_TASK DESCRIPTION_
Among the entries below, find each line holding "Visit" and return it.

Collected data:
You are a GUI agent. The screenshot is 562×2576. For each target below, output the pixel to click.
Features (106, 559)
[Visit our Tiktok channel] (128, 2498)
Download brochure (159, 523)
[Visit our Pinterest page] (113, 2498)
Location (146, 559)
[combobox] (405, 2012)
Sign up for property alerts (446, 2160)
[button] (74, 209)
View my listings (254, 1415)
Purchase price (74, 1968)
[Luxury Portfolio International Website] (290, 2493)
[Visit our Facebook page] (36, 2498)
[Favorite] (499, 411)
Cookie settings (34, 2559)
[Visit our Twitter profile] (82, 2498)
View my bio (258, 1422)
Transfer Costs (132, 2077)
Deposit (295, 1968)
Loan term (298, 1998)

_RESULT FOR THIS TASK_
[Visit our Tiktok channel] (128, 2498)
[Visit our Pinterest page] (113, 2498)
[Visit our Facebook page] (36, 2498)
[Visit our Twitter profile] (82, 2498)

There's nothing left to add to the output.